練習問題:
- 1) 確認インターバルに関する文章によると、確認インターバルを『車両単位』とする方式では、なぜ作業員の手間が少なく済むのですか。一文から三文で説明してください。
- 2) 確認インターバルに関する文章では、図6の場合に最も記録量の多い撮像装置はどれだとされていますか。
- 3) 確認インターバルに関する文章から、「まず、確認インターバルを『車」から「使用されているとは言い難い。」までの部分をすべて、一字一句変えずに抜き出して返してください。

提示文:
======

まず、確認インターバルを『車両単位』とする場合が考えられる。図6に示す様に、最も記録量の多い撮像装置(この場合は撮像装置1−3)の確認インターバルに合わせて、全ての撮像装置の記録媒体の交換やデータの抜き取りにより映像データを確認する。
【0040】
この『車両単位』または『編成単位』の確認インターバルは、上述した複数の撮像装置の一つが、自機の撮像装置の記録部の記録量および同一車両の他の撮像装置の記録量をモニタリングし管理して、または管理装置Kが全車両の撮像装置の記録量をモニタリングし管理して、最も記録量が多い撮像装置のインターバルを『車両単位の確認インターバル』または『編成単位の確認インターバル』と決定して、例えば、管理装置Kの制御により、車両装置9からネットワーク等を介して記録媒体の交換または映像データのダウンロードのタイミングを管理センター等に通知することで実現する。
【0041】
この方式は、『確認インターバル』を定めやすく、また、一括して記録媒体の交換または映像データのダウンロードができるので、作業員の手間が少なく済む。しかしながら、その一方、例えば、使用頻度の低い撮像装置1−2の記録媒体は効率よく使用されているとは言い難い。
【0042】
次に、確認インターバルを『撮像装置単位』とする場合が考えられる。図7に示す様に、撮像装置の、それぞれ個別の確認インターバルでの撮像装置の記録媒体の交換やデータの抜き取りにより映像データを確認する。
【0043】
この『撮像装置単位』の確認インターバルは、複数の撮像装置の各制御部11が、自機の記録部14の記録量をモニタリングし管理して、例えば、管理装置Kを経由して車両装置9からネットワーク等を介して記録媒体の交換または映像データのダウンロードのタイミングを管理センター等に通知することで実現する。
【0044】
この撮像装置単位の運用方式では、上述した『車両単位の確認インターバル』および『編成単位の確認インターバル』よりも効率的に記録容量を使用することができる。しかしながら、一方で、場合によっては毎日いずれかの撮像装置から記録媒体を取り外すか、または、撮像装置から記録映像データをダウンロードして映像データを確認する必要が生じるため、作業員の手間は少なくはない。

======

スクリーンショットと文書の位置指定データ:
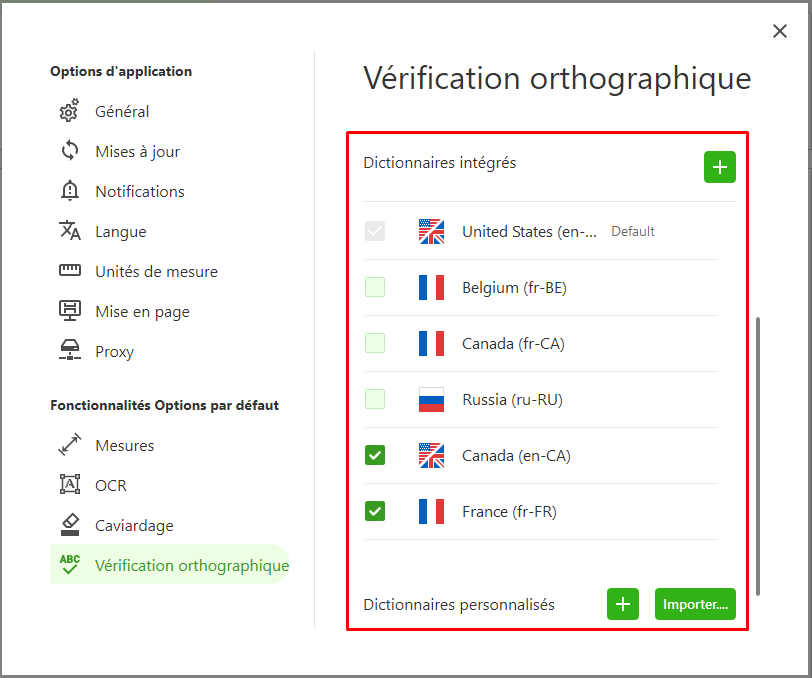The width and height of the screenshot is (812, 678).
Task: Uncheck the Canada (en-CA) dictionary
Action: tap(375, 455)
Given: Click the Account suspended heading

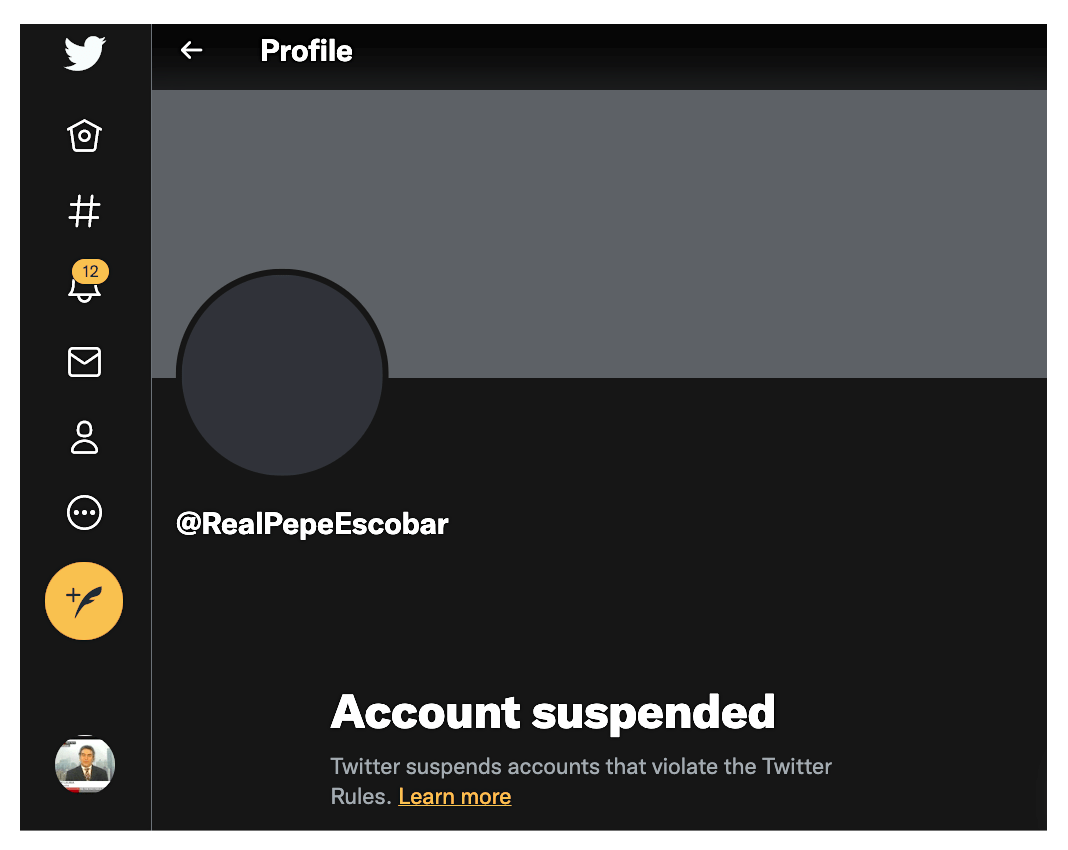Looking at the screenshot, I should tap(552, 712).
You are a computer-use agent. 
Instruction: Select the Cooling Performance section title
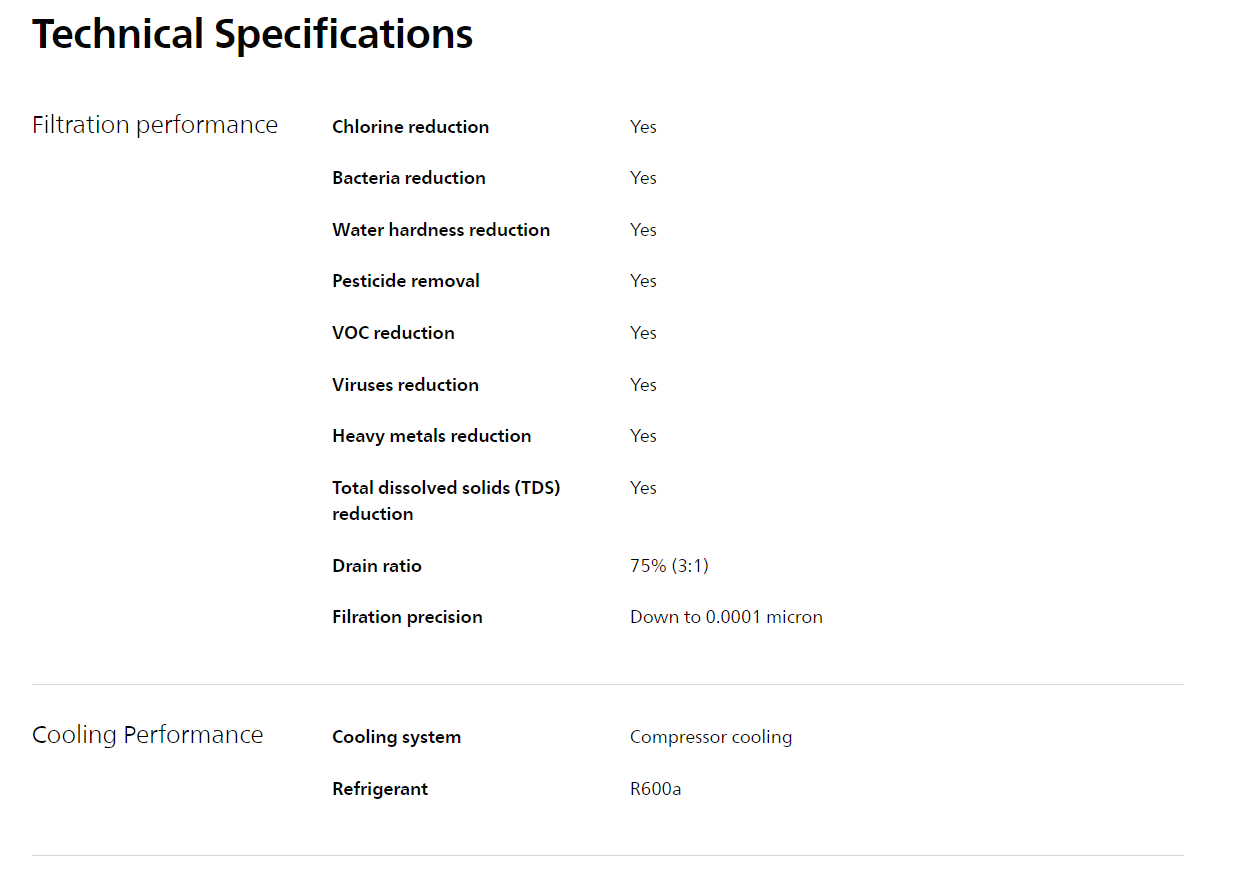click(x=148, y=735)
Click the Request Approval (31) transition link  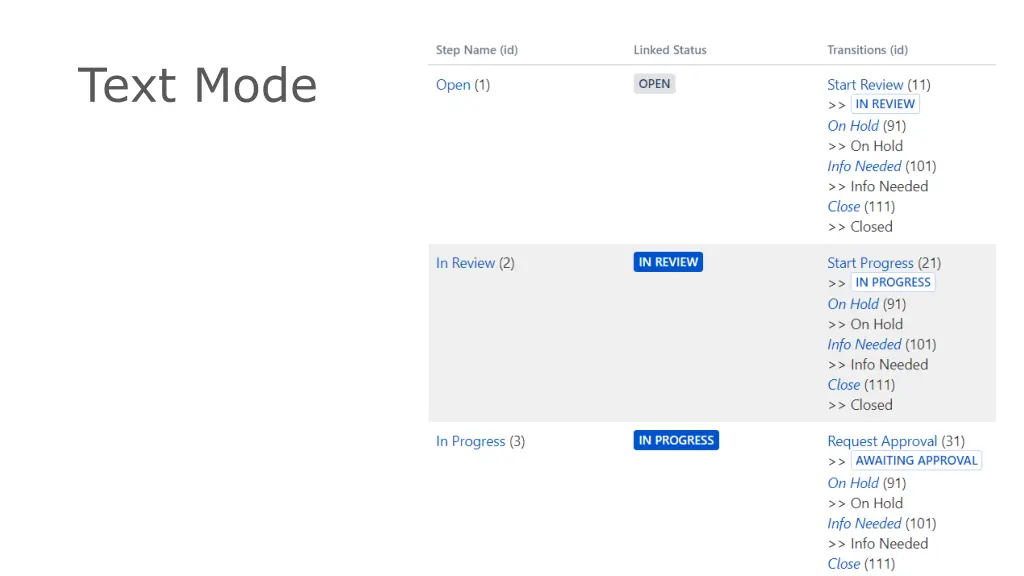pos(882,441)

======

各問の解答:
- 1) 記録媒体の交換や映像データのダウンロードを一括して行えるためです。

- 2) 撮像装置1−3です。

- 3)
まず、確認インターバルを『車両単位』とする場合が考えられる。図6に示す様に、最も記録量の多い撮像装置(この場合は撮像装置1−3)の確認インターバルに合わせて、全ての撮像装置の記録媒体の交換やデータの抜き取りにより映像データを確認する。
【0040】
この『車両単位』または『編成単位』の確認インターバルは、上述した複数の撮像装置の一つが、自機の撮像装置の記録部の記録量および同一車両の他の撮像装置の記録量をモニタリングし管理して、または管理装置Kが全車両の撮像装置の記録量をモニタリングし管理して、最も記録量が多い撮像装置のインターバルを『車両単位の確認インターバル』または『編成単位の確認インターバル』と決定して、例えば、管理装置Kの制御により、車両装置9からネットワーク等を介して記録媒体の交換または映像データのダウンロードのタイミングを管理センター等に通知することで実現する。
【0041】
この方式は、『確認インターバル』を定めやすく、また、一括して記録媒体の交換または映像データのダウンロードができるので、作業員の手間が少なく済む。しかしながら、その一方、例えば、使用頻度の低い撮像装置1−2の記録媒体は効率よく使用されているとは言い難い。